OFF THE GREAT BROAD WAY: 2015’s Best of Off Broadway and Off Off Broadway

Off Broadway and Off Off Broadway productions often present some of the most creative, risk-taking, and compelling work in any theatrical season. Of the 120 shows I saw in the world of Off and Off Off since the start of 2015, I’ve identified a baker’s dozen that stood out among the pack. 

Do note that the list is in alphabetical rather than preferential order.  (For my discussion of the best of the Broadway productions, click on this link – http://tinyurl.com/ngudrtr).

Barbecue. Robert O’Hara’s riotous comedy about two versions of the same dysfunctional family (one white, one black) is chock full of surprises, yet no matter how off-the-wall wacky it gets, there is a logical explanation for everything that happens. Act II moves into a less effective realm of easy satire, but that’s OK, because this is still the most genuinely funny play I have seen in a very long time.  Kudos to the playwright, to the cast, and to director Kent Gash. What a hoot!

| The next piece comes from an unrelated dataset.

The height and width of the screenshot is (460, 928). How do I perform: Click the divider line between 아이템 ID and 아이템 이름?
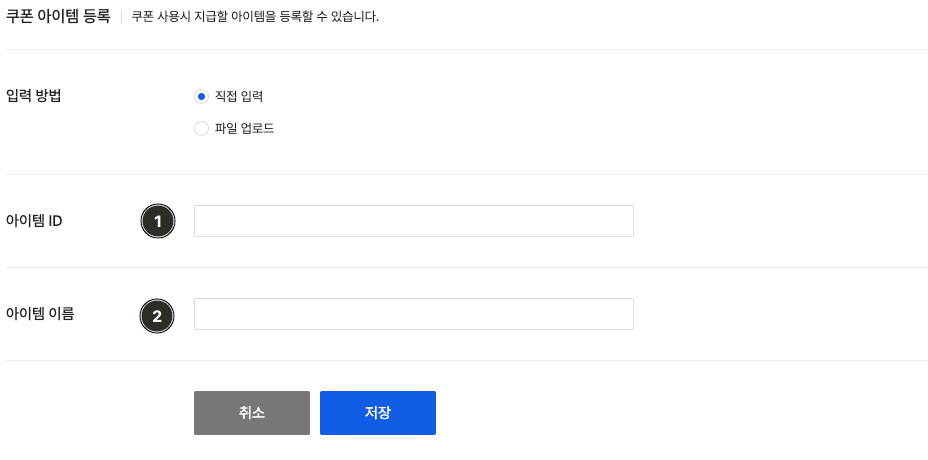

Boy Gets Girl. This revival of Rebecca Gilman’s play about a blind date that devolves into a living nightmare for a smart and successful businesswoman marks a great turning point for The Seeing Place, one of those small and enterprising theater troops that struggle to take root in New York.  In what is only its sixth season, the company has coalesced into a solidly reliable enterprise, offering up consistently strong acting, directing, and – increasingly – production values. 

Couriers and Contrabands.  Another pleasurable surprise, Victor Lesniewski’s Civil War drama about spies and counterspies, is a riveting theatrical experience, smartly directed by Kareem Fahmy and boasting a terrific ensemble of actors.  This absolutely deserves greater exposure – a rare historic drama that teaches without being pedantic or preachy.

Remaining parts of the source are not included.